*** Opening of Data shown ***

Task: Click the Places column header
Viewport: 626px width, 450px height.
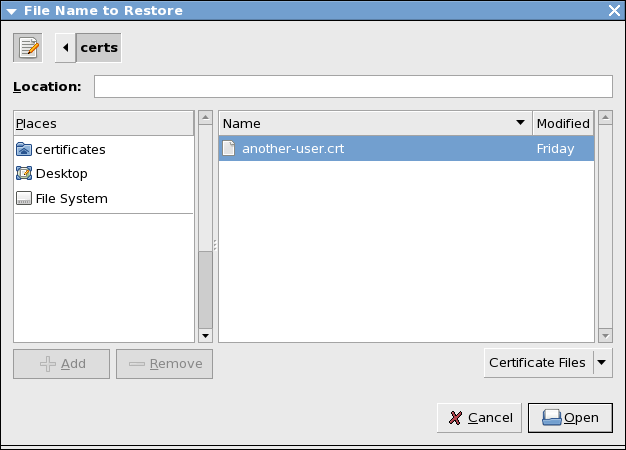Action: pos(104,123)
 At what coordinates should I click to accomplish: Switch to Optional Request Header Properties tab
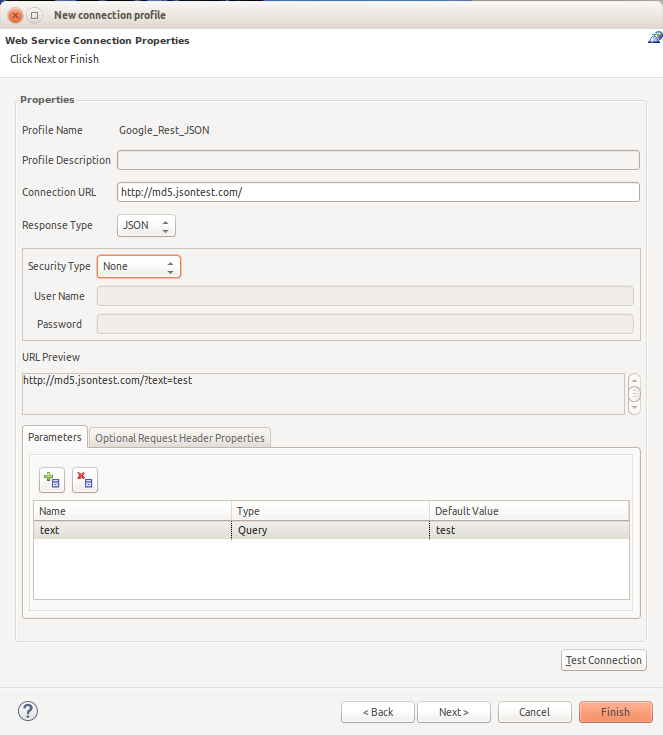click(x=180, y=438)
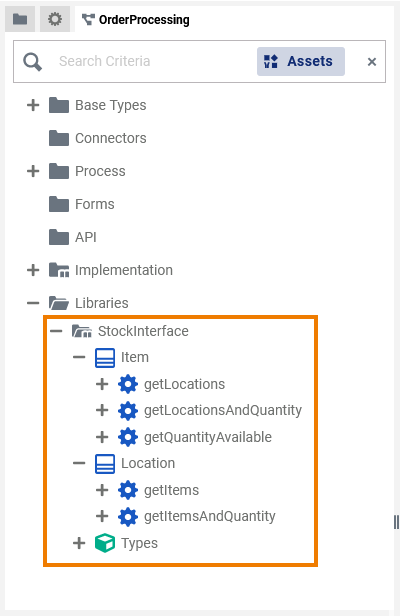The width and height of the screenshot is (400, 616).
Task: Click the search magnifier icon
Action: pyautogui.click(x=32, y=62)
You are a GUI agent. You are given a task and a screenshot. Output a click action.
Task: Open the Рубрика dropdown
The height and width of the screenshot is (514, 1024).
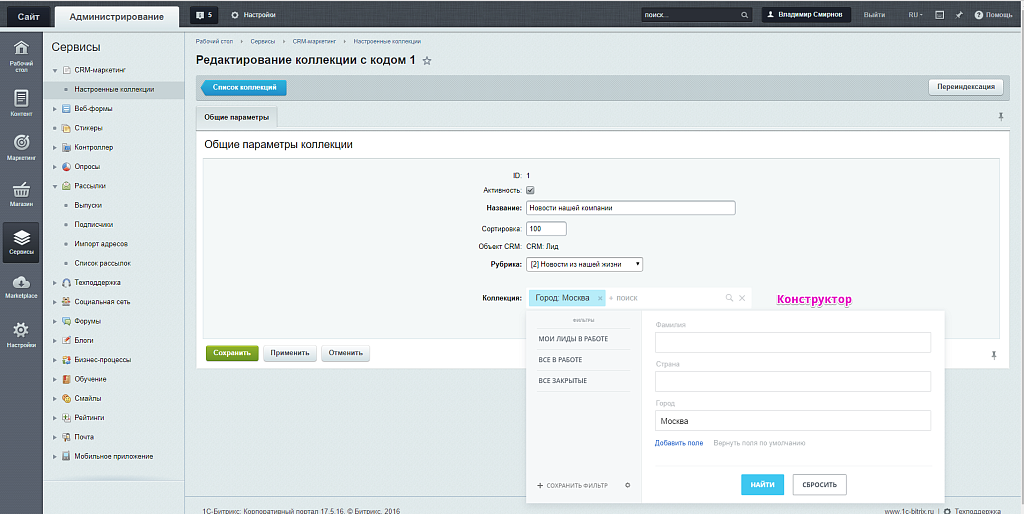[x=584, y=264]
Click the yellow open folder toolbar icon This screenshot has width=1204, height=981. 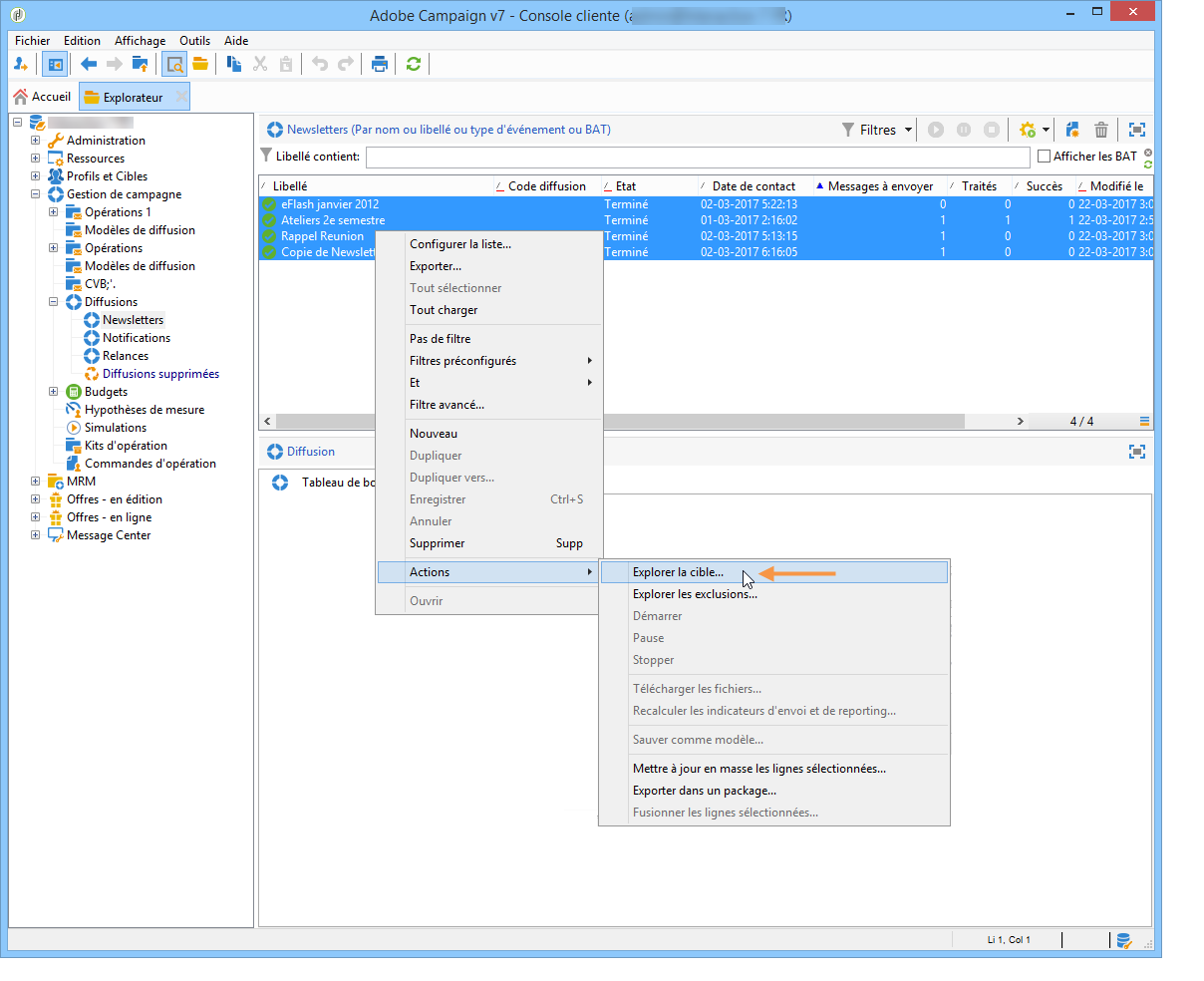[200, 64]
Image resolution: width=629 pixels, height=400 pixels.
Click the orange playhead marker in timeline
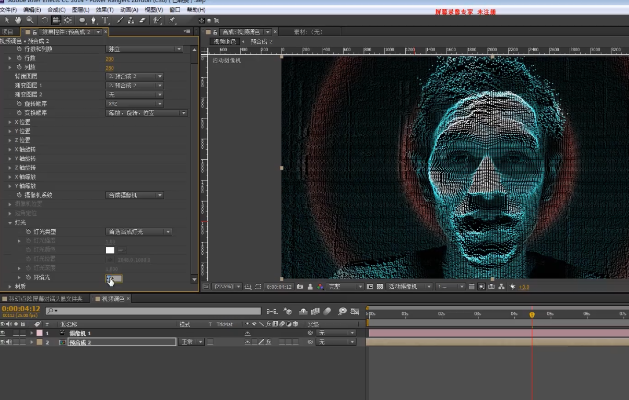pos(532,314)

*** Close of Data shown ***

**Try it:** An exact restatement of the lines from the one holding "Image resolution: width=629" through the end of the entries, both ends included, is the whole answer. Pictures stay out.

**Reply:**
Image resolution: width=629 pixels, height=400 pixels.
Click the orange playhead marker in timeline
pos(532,314)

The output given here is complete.